Level of Evidence: Therapeutic Level II. See Instructions for Authors for a complete description of levels of evidence.
Total ankle arthroplasty (TAA) is a frequently selected treatment for end-stage ankle arthritis. Modern implant design changes feature the development of an uncemented, unconstrained prosthesis with modern bearing surfaces. Outcome studies of modern TAA prostheses have demonstrated good patient satisfaction and clinical outcomes1,2. Surgeons who perform total ankle arthroplasty now have several options of implants to use for the procedure. There were 4 commonly used TAA implants available in Canada at the time of review: the Scandinavian Total Ankle Replacement (STAR) implant (Small Bone Innovations [SBi]), the Agility implant (DePuy), the Hintegra implant (Integra LifeSciences), and the Mobility implant (DePuy).
The current STAR implant is the third-generation design. The tibial component has a flat articular side and a double-barrel design for fixation into the distal aspect of the tibia. The talar component is side-specific and has a central ridge that matches the polyethylene liner. Mann et al. published a long-term outcome study of 84 TAA procedures involving the use of the STAR prosthesis with an average follow-up of 9 years; the 5-year survivorship rate was 96% and the 10-year survivorship rate was 90%3.
Similar to the STAR implant, the Hintegra prosthesis is a 3-component, unconstrained design. The flat articular surface on the tibial component has a porous coating for bone ingrowth as well as an anterior flange that allows 2 screws to be placed into the distal aspect of the tibia for additional fixation. The implant has anatomically contoured components that reportedly can mimic physiologic flexion and extension as well as provide axial rotation4. The largest study to date that we are aware of regarding the Hintegra implant, published in 2006 by Hintermann et al.5, reported outcomes of 271 TAA procedures with an average follow-up of 36 months. A total of 39 revision surgeries were required during the follow-up period.
The Mobility implant was designed to maintain bone stock while attempting to preserve ankle motion. The prosthesis has a long conical stem on the tibial side to maximize bone ingrowth and stability. The talar component rests on the preserved medial and lateral cortices of the talus. Sproule et al. reported the early-term results of TAA using the Mobility implant in 88 patients. Their results showed good pain relief and functional outcome in 82% of patients but bone-implant interface abnormalities in 43% of the retained prostheses6. The Mobility implant is no longer commercially available.
The Agility implant has a wide tibial base plate that bridges the fused tibiofibular syndesmosis to distribute forces. The medial and lateral sides of the tibial component sit against the medial and lateral malleoli. It differs from the other implants mentioned above in that it has a semiconstrained design. It had been approved for cemented use but was often used in an uncemented manner. The Agility implant is no longer commercially available.

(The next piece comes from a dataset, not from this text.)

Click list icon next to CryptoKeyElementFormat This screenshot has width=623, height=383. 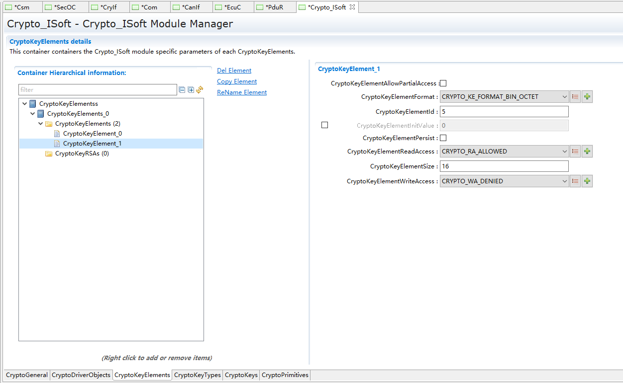(575, 97)
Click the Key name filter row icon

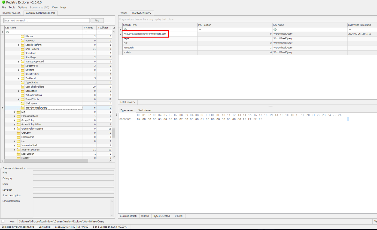point(7,32)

Three systematic reviews of the literature addressed the question of a comparison of outcomes of TAA1,7,8. Each of these articles concluded that high-quality prospective studies were needed to further evaluate this question.
The main objective of the current study was to summarize the outcomes of 4 TAA prostheses (Hintegra, Agility, Mobility, and STAR). The main outcome measures were scores of the Short Form (SF)-36 mental component summary (MCS) and physical component summary (PCS) and Ankle Osteoarthritis Scale (AOS)9-11. Secondary outcomes included complications and revision rates. We hypothesized that patients recruited prospectively and followed to a mid-term outcome at a minimum of 2 years would demonstrate a difference in patient-reported outcomes among the total ankle arthroplasty implants used.
Materials and Methods
Patients with end-stage ankle arthritis were prospectively recruited and their data were collected in the Canadian Orthopaedic Foot and Ankle Society (COFAS) Ankle Reconstruction Database. Patient recruitment took place in 4 tertiary-care academic teaching hospitals in Halifax, Nova Scotia; Toronto, Ontario; and Vancouver and Victoria, British Columbia. Research ethics board approval was obtained from all participating centers, and this study was registered with www.ClinicalTrials.gov (NCT00552136).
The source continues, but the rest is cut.